Cleveland intervened in the Pullman Strike of 1894 to keep the railroads moving. This angered labor unions. His support of the gold standard and opposition to Free Silver also alienated the agrarian wing of the Democratic Party. When his second term began, the Panic of 1893 produced a severe national depression, which Cleveland was unable to reverse. The crisis divided the Democratic Party between gold and silver supporters, and the Republicans captured the White House.

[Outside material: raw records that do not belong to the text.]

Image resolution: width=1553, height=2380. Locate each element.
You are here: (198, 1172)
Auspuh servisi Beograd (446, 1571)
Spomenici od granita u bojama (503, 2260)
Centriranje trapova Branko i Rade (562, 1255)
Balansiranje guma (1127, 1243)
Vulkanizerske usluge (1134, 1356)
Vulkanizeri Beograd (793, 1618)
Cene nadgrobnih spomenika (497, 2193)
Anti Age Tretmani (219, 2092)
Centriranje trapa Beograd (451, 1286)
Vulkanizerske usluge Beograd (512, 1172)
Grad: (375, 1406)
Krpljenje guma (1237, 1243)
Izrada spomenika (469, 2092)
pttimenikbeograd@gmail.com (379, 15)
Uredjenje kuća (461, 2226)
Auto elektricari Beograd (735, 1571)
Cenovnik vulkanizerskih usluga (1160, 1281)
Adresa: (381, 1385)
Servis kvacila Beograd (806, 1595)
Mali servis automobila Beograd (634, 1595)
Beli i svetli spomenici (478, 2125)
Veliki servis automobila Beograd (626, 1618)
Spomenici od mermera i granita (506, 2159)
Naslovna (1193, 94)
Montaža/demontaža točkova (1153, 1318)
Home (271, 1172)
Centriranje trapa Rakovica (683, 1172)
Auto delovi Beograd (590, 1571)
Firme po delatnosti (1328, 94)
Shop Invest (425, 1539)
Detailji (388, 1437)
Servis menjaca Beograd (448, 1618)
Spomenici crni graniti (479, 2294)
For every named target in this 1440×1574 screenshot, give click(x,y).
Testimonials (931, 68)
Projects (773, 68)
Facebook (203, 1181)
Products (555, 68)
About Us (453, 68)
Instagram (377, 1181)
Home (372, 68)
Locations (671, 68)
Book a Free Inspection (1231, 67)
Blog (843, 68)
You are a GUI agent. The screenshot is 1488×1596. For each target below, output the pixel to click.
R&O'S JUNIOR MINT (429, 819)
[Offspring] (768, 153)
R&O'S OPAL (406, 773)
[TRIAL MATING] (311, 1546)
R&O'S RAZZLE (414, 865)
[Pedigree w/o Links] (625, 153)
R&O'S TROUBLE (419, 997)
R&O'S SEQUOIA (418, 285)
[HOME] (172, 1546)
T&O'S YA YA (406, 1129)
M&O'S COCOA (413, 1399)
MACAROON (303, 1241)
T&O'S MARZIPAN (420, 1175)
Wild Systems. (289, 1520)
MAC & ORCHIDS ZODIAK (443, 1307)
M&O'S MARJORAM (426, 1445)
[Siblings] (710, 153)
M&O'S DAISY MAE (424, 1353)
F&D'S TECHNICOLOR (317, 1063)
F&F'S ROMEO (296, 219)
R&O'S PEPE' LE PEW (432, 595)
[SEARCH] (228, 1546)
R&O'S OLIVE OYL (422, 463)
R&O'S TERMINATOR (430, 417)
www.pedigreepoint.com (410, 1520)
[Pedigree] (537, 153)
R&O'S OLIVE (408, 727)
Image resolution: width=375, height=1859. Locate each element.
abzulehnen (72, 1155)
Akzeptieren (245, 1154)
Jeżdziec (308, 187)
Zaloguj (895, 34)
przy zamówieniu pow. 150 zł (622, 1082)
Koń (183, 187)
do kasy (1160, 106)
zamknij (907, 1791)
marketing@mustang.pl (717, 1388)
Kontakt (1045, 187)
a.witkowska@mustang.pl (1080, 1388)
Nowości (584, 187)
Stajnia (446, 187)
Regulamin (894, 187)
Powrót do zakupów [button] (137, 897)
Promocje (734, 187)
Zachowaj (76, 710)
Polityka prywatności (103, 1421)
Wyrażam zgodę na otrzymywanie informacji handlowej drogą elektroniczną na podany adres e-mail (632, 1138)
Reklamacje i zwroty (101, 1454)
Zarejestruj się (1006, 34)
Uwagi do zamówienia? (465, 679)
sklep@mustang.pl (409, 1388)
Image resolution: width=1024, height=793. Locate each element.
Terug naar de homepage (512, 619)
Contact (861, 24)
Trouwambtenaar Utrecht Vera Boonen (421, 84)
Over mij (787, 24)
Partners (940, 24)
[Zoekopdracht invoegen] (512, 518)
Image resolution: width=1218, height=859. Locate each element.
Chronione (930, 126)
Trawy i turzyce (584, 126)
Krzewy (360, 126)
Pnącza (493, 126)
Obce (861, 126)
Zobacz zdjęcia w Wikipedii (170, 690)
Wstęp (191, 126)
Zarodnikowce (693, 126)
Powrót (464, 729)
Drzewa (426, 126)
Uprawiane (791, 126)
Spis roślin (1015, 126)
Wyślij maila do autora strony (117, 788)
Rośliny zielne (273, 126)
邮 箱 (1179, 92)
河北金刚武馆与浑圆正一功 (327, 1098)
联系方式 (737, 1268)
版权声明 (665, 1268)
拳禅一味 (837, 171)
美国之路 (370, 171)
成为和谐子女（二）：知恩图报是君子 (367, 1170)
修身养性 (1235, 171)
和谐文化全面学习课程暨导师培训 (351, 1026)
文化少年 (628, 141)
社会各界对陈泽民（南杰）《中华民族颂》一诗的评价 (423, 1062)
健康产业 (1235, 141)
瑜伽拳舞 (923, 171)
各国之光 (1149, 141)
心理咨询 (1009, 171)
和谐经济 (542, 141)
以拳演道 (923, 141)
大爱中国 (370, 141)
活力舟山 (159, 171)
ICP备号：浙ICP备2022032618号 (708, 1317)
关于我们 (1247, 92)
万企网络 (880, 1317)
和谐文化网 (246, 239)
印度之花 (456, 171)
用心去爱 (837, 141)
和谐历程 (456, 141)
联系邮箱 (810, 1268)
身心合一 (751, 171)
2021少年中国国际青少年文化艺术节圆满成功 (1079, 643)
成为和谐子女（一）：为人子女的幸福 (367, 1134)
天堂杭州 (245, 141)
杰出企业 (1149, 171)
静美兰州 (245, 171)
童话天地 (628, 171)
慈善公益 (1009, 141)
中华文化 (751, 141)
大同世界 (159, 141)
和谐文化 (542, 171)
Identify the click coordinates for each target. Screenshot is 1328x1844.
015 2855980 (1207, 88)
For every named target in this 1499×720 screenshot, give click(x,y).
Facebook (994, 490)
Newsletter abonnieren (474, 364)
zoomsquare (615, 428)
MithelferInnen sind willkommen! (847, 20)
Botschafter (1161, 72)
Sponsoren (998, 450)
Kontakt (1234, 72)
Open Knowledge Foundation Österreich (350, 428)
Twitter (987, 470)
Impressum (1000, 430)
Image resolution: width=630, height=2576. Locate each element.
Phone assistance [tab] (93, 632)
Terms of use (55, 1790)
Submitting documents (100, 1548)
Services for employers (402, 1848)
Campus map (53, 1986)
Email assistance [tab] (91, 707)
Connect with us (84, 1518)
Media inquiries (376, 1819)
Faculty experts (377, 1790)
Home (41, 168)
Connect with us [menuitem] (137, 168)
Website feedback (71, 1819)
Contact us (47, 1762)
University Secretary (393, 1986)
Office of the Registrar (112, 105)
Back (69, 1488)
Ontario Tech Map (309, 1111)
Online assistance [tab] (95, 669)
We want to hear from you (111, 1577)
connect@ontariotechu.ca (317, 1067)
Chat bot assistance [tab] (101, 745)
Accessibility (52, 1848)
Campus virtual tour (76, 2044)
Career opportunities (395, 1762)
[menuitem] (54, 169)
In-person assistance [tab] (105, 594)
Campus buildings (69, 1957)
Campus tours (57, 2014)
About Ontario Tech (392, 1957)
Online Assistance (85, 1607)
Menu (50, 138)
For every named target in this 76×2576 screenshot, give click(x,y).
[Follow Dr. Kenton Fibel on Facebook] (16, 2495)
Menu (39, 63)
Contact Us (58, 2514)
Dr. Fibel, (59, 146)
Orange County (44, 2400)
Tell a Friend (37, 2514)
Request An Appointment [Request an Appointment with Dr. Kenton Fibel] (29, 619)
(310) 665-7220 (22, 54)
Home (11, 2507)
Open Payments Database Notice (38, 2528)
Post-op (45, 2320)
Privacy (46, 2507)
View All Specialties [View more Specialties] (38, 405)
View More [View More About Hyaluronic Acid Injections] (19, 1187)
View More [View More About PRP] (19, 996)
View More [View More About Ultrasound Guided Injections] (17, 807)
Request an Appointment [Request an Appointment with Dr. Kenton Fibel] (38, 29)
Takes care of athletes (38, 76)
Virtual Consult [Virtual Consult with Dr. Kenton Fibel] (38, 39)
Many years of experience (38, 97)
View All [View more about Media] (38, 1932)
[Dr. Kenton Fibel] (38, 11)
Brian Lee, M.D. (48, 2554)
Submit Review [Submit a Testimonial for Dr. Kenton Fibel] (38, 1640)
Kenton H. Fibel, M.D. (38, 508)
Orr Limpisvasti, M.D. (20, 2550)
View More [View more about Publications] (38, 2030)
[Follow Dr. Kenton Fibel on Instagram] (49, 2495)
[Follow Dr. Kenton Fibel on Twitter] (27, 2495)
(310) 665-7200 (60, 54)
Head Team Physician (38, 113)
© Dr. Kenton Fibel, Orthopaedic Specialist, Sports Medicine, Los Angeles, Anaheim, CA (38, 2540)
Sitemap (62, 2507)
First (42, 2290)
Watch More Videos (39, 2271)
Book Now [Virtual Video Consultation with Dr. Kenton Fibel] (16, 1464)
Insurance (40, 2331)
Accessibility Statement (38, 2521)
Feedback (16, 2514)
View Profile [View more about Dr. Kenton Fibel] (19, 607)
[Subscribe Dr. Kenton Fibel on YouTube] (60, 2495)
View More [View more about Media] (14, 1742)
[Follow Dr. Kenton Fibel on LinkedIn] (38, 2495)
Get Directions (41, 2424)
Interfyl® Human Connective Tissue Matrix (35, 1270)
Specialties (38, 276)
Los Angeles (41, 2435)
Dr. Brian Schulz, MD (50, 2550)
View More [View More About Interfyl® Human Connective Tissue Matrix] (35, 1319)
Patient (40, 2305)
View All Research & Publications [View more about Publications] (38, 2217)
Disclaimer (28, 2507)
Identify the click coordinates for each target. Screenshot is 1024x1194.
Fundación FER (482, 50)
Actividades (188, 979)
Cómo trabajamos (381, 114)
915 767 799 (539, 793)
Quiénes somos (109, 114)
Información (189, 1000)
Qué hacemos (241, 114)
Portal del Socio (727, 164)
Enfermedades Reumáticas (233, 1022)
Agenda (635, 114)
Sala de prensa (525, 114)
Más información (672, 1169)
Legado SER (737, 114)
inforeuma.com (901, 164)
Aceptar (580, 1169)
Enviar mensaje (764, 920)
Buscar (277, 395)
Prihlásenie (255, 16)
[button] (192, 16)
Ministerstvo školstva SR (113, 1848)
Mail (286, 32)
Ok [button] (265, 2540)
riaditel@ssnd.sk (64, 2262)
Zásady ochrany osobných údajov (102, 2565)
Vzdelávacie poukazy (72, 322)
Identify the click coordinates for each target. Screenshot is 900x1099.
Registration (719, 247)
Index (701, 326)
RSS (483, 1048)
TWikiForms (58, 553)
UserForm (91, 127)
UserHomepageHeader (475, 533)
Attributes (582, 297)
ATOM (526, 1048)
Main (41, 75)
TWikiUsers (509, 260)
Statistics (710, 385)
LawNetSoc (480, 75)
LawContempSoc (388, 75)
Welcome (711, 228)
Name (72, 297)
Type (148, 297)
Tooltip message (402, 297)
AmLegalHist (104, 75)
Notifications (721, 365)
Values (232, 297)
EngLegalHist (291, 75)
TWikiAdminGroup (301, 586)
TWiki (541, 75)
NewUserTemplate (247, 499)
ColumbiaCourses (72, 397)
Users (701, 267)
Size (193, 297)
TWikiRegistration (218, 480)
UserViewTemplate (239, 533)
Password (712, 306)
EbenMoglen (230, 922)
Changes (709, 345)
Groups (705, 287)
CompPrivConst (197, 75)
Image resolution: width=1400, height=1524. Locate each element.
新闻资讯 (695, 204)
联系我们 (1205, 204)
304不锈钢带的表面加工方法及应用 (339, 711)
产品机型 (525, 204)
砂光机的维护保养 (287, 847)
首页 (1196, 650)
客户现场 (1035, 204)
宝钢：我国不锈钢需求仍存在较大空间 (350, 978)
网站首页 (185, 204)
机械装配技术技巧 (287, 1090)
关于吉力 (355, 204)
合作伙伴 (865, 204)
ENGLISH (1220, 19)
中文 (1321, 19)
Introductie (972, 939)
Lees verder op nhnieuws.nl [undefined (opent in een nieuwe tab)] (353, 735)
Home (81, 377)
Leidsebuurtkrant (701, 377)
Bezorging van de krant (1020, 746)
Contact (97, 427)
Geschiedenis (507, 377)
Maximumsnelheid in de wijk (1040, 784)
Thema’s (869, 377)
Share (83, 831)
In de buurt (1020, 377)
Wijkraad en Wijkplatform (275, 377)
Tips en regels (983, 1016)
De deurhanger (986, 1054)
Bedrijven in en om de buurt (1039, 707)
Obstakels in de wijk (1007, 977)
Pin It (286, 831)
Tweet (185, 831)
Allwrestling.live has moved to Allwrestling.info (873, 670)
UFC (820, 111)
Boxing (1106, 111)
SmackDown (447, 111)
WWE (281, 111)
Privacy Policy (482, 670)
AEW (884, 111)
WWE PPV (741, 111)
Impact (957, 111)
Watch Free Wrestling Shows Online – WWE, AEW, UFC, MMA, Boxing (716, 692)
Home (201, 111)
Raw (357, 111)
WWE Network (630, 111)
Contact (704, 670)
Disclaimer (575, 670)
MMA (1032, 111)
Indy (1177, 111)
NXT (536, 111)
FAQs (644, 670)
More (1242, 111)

Cleveland attended the inauguration of his successor, William McKinley on March 4, 1897. Ever the gentleman, he even held McKinley's hat while the new president delivered his inaugural address. After leaving the White House, Cleveland retired to his estate, Westland Mansion, in Princeton, New Jersey. For a time he was a trustee of Princeton University, and was one of the majority of trustees who preferred Dean West's plans for the Graduate School over those of Woodrow Wilson, then president of the university. Cleveland consulted occasionally with President Theodore Roosevelt but turned down an offer to chair the commission handling the Coal Strike of 1902. Cleveland remained vocal on some political issues. In a 1905 article in The Ladies Home Journal, Cleveland criticized the women's suffrage movement, writing that "sensible and responsible women do not want to vote. The relative positions to be assumed by men and women in the working out of our civilization were assigned long ago by a higher intelligence."
Cleveland's health had been declining for several years, and in the autumn of 1907 he became seriously ill. On June 24, 1908, he suffered a heart attack and died. His last words were "I have tried so hard to do right." He is buried in the Princeton Cemetery of the Nassau Presbyterian Church.